Rodada en 16mm, en un gesto materialista que busca anclar las imágenes a los cuerpos, el espacio y el tiempo, la película arranca con un crédito revelador: aunque en el catalogo aparezca reflejada como una película dirigida por Pedro Pinho, el primer texto de los créditos afirma “Una película de João Matos, Leonor Noivo, Luisa Homem, Pedro Pinho y Tiago Hespanha”, es decir, todos los miembros de la productora, quienes firman la película como colectivo. Solo después de eso leeremos: “Realizada por Pedro Pinho”. Ese matiz es importante: la película es de todos y cada uno de ellos, aunque sea uno de los miembros quien, en este caso, lleve la voz cantante. Y es importante además en una película que pone justamente en escena un ejercicio de resistencia colectiva, poniendo la cámara al servicio de conceptos que hoy parecen desterrados del debate público (de forma muy intencionada): la solidaridad, el trabajo en grupo, y la conciencia de clase. Y lo hace sin un ánimo de nostalgia de movimientos revolucionarios pasados, sino tratando de actualizar las preguntas sobre las condiciones de trabajo, producción y explotación que ha ido estableciendo el capitalismo contemporáneo.

Poco después del arranque, cuando ya se ha establecido el conflicto esencial de la película, que arranca en el momento en que los trabajadores de una fábrica descubren por azar que sus patrones la están vaciando en secreto, llevándose las herramientas en un proyecto de desmantelamiento progresivo, y deciden permanecer en sus puestos de trabajo, latentes, a la espera, en defensa de su futuro, una voz en of, de las muchas que irán puntuando la película, afirma: “La crisis presente, permanente y unilateral ya no es una crisis clásica, un momento decisivo, es lo contrario, es un final sin fin. Un Apocalipsis sostenible. Una suspensión indefinida, una prórroga eficaz de un hundimiento colectivo. Y por todo eso, el estado de excepción permanece”. A lo largo de todo el metraje, la película irá dialogando con citas sacadas del presente, de los medios, elaborando un retrato casi documental de ese estado de las cosas que ha convertido la crisis en el paisaje común y cotidiano, y la degradación de las condiciones de vida en el único de los horizontes posibles.

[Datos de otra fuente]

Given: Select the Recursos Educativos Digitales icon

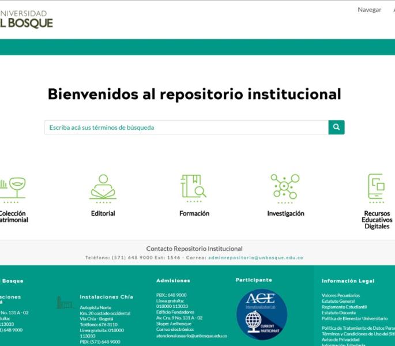Looking at the screenshot, I should click(377, 187).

En diálogo con esos extractos de realidad, están los tiempos muertos de los trabajadores que esperan, un tiempo dilatado que convierte la aparente inacción en una acción cargada de sentido político: la espera, la nada, es la propia acción, una reivindicación de sus cuerpos, sus vidas, su propia existencia, que solo cobran sentido en común: fabricar nada, pero fabricarlo unidos. A fabrica de nada es precisa en su descripción también de las estrategias del capital para acabar con la resistencia: convertir la posibilidad del triunfo, o del fracaso, en una cuestión individual, separando las condiciones colectivas del futuro individual, y cargando la responsabilidad en los damnificados, a quienes se les trata de dividir del grupo, del colectivo, para debilitarlos. Es justa, además, en el retrato de los trabajadores, filmados con la cercanía de un primer plano que les dignifica y les resalta, y con la entereza de unos planos generales que les respeta en su integridad física y moral. Y precisa también, pero no ingenua, en la única posible actitud ante esas estrategias del mal: el colectivo, y la alegría. Las dos unidas. “Mundo, nos hiciste tanto daño, pero te amamos tanto”, dice hacia el final uno de los protagonistas.